Mr. Adams cautioned New Yorkers that the programs will take time and that a social problem that has bedeviled generations of mayors would not be solved overnight.

“This is the first inning of a nine-inning game,” he said at a news conference at City Hall. “I’m not concerned about striking out. I’m not concerned about someone hitting our pitches. I’m concerned about the end of this game. And when this game is over, we’re going to have a city far better than the dysfunctional city that we’ve witnessed for far too long.”

His comments seemed aimed at ratcheting down expectations he set in February, when he said of the decades-long practice of people sleeping on trains and subway platforms, “Those days are over.” This month he suggested that he would have the city cleared of street encampments within two weeks.

Of the people on the street who did not agree to go to shelters, Mr. Adams said that “some went back home” to stay with loved ones and “some went to different locations.” Advocates have said that the cleanups often have the effect of simply pushing people and their possessions from one outdoor spot to another.

The State of New York City’s Subway

Meera Joshi, the deputy mayor for operations, who appeared with Mr.
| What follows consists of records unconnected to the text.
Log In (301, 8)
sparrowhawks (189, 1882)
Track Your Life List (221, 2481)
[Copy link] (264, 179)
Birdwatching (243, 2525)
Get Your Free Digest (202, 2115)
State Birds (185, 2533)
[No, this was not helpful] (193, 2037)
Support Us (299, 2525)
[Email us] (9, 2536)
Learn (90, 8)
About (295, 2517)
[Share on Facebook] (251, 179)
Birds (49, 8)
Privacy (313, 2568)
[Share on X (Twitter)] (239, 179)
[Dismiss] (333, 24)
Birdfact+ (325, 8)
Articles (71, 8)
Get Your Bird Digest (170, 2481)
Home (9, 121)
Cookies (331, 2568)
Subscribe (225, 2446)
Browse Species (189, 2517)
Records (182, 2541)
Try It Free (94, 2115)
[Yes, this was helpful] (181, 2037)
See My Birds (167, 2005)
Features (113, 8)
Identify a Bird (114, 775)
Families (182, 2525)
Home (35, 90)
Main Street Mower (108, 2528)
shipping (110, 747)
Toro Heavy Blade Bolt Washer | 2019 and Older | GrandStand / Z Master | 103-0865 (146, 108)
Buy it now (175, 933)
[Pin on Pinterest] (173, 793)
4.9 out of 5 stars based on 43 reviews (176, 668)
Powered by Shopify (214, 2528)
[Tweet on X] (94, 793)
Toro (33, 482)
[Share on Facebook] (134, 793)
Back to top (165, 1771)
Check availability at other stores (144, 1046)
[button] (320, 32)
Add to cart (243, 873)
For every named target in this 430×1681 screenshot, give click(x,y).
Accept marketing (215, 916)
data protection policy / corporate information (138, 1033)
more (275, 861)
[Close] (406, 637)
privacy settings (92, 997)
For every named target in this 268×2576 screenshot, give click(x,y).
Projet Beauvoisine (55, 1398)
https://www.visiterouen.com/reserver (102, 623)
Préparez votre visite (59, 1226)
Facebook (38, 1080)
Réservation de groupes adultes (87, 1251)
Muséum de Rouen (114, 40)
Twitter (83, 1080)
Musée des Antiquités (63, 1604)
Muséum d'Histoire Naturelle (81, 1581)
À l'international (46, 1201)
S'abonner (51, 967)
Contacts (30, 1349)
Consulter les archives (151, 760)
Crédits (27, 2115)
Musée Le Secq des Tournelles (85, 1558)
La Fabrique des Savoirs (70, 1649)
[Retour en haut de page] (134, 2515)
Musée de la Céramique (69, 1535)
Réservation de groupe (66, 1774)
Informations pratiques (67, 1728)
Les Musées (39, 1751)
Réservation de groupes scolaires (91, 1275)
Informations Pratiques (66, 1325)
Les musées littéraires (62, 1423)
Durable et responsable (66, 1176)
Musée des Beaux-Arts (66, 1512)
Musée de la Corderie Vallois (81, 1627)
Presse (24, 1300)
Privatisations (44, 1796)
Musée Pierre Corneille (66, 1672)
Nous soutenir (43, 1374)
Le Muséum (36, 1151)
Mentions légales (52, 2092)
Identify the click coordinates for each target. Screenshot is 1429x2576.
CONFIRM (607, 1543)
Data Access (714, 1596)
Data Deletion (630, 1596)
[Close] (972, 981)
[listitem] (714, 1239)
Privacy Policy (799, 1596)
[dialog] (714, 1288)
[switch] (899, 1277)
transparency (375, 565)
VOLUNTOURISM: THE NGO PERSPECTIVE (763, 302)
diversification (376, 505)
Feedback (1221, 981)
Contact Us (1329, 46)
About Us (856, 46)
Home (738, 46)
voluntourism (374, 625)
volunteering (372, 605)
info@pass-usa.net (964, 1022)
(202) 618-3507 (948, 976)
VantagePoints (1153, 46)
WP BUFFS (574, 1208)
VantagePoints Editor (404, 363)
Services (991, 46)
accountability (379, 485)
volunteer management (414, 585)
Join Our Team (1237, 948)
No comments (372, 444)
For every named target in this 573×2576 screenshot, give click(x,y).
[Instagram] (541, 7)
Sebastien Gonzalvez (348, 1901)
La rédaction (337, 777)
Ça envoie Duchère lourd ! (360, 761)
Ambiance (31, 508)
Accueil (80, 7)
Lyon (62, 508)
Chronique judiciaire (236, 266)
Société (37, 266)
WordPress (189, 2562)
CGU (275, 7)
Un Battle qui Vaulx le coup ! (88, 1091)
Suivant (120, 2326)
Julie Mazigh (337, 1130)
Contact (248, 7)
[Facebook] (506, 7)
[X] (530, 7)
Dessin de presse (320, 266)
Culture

Adams, stressed that the encampment removals were “not a ‘one and done,’” in part because it takes “constant communication and trust and relationship” to persuade people leery of the shelter system to head inside.

Advocates for homeless people say that the city’s practice of sending out cleanup teams of police, sanitation workers and homeless-outreach workers and sometimes throwing away people’s belongings — something that the city denies occurs — breaks that trust.

Mr. Adams emphasized that the city was also in the process of opening 500 beds in specialized shelters that have fewer restrictions, more on-site services and in some cases more privacy than the traditional dormlike shelters that many people who live on the street and shelter in the subway reject.